Assertiveness can be tricky. It’s that fine line between being self-assured and confident without coming across as aggressive or rude. Assertiveness is required from us in countless situations in life, from work to relationship issues.
Practicing it correctly can make you a happier, calmer individual – and as a result, improve relationships with those around you. We know it’s is easier said than done, so we have comprised a list of 9 practical tips for assertive behavior in day to day life.
1. Use “I” Statements
After you’ve set a goal for the conversation, and have in mind exactly what it is that you want, its time to get to business. The way you phrase it is very important. If you would like to express disapproval, it’s better to use “I” statements rather than “You” statements, which may sound accusatory and make the other side guarded and defensive.
For example, instead of saying “You’re always on your phone” you might say “When you keep your phone out during dinner, it makes me feel unappreciated”.
2. Use “Part of Me” Statements
When facing a multitude of choices, or being in a position that you cannot control, “part of me” statements may work well to communicate it. “Part of me wishes I could be more available during the day, but part of me knows that at this certain point it is not possible during work hours”.
In this way, you present a fuller picture of the situation and make it clear that – although having boundaries and restrictions – you are not ambivalent.
3. Mind Your Body Language
This one may sound obvious, but we often don’t pay enough attention to our body language. Asserting your opinions or needs may be a little daunting, but you shouldn’t let your body give you away.
Assertive body language includes sitting straight, without seeming jerky or tense, facing the people who you’re talking to directly, and maintaining appropriate eye contact (no angry glares). Your body should signal openness – that you’re not afraid of a response but actually welcome it. Keep your arms relaxed and not crossed, and your hands unclenched. Make sure your voice is clear and loud enough to be heard.
This way your body will convey the message “I’m OK and you’re OK”.
4. You Have the Right to Say No
Many people struggle with the seemingly simple practice of saying “no”. It is perfectly normal, as sometimes refusing can be really difficult. If a request or an offer clashes with your boundaries or schedule, it’s okay to just say “no”. Don’t try to minimize, justify or provide back-up for your decision.
At the end of the day, some people may be disappointed in you turning them down, but in the long run, you (and your loved ones) will only benefit from you not being overbooked or overworked.

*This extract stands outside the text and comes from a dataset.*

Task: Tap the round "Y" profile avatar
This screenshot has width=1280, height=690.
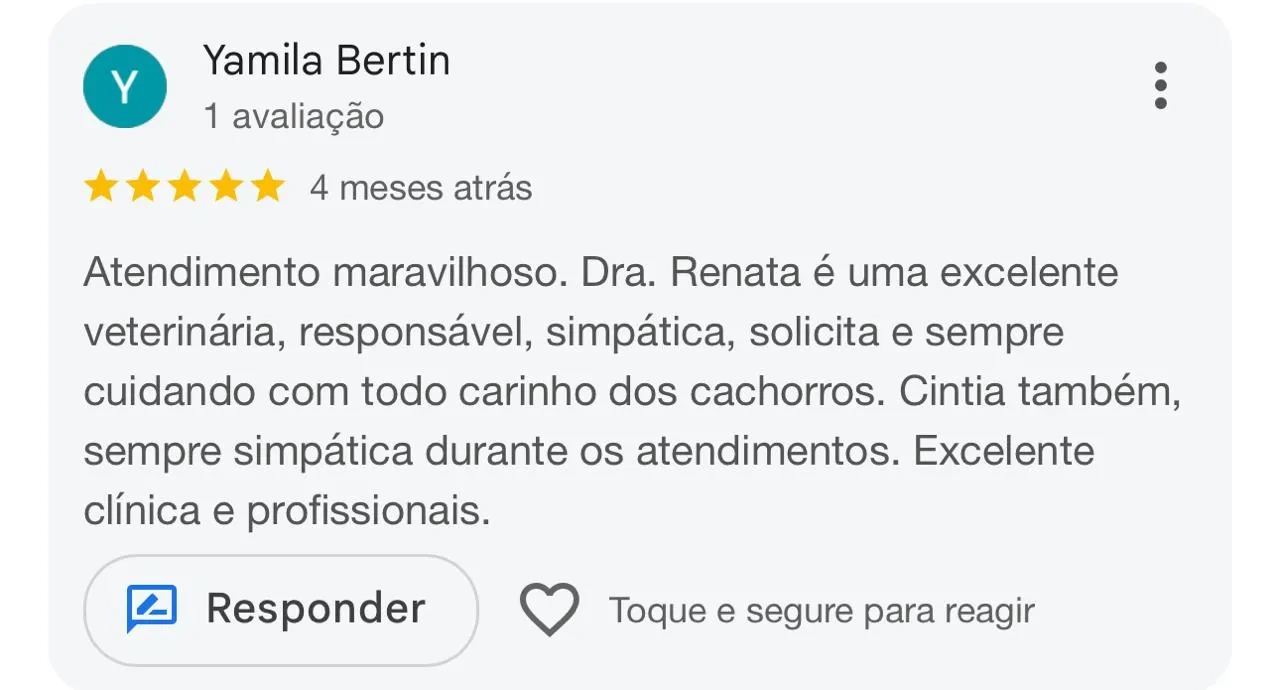Action: tap(125, 86)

5. Apologize Only When You Feel It’s Necessary
Similarly to the need of explaining our “no’s”, sometimes we apologize for things that don’t require an apology. For example, situations we don’t have control over, other people’s behavior, etc. Part of practicing assertiveness is limiting apologies only to situations when they’re actually required – when the other side was hurt, bothered or deceived by your actions.
6. Replace ‘Sorry’ with ‘Thank you’
Courtesy is important and being assertive is not opposed to being well-mannered. Consider saying thank you in situations you would have apologized to keep things positive. For example, you can say ‘Thank you for waiting’ instead of ‘Sorry I’m late’.
7. Be an Active Listener
As mentioned above, an assertive individual is not afraid of the other side’s response. May it be in a work environment, or a personal relationship, healthy communication is key. To be an active listener, you should pay attention to the person you’re speaking to, do not interrupt them, and ask clarifying questions.
It is important to take what the other person is saying seriously and to practice empathy by actually imagining being in their place.
8. Be Aware of the Consequences of Your Assertive Behavior
Assertive behavior can sometimes be met with resistance and even anger. This is okay and does not take away from your right to express your needs and wants. When being assertive, you will have to take responsibility for those consequences and understand that they will pass, and they are preferable to the alternative – bottling up your feelings or opinions and feeling anxious and resentful.
It may feel silly, but there is no shame in rehearsing what you’re going to say! You can do it with a friend or relative you trust, or by yourselves. Being ready will boost your confidence and bring better results. Keep in mind that the old ‘practice makes perfect’ saying is applicable here.
Becoming assertive will not happen overnight, it takes practice and persistence. Some days will be better than others, but in the end, it’s worth it.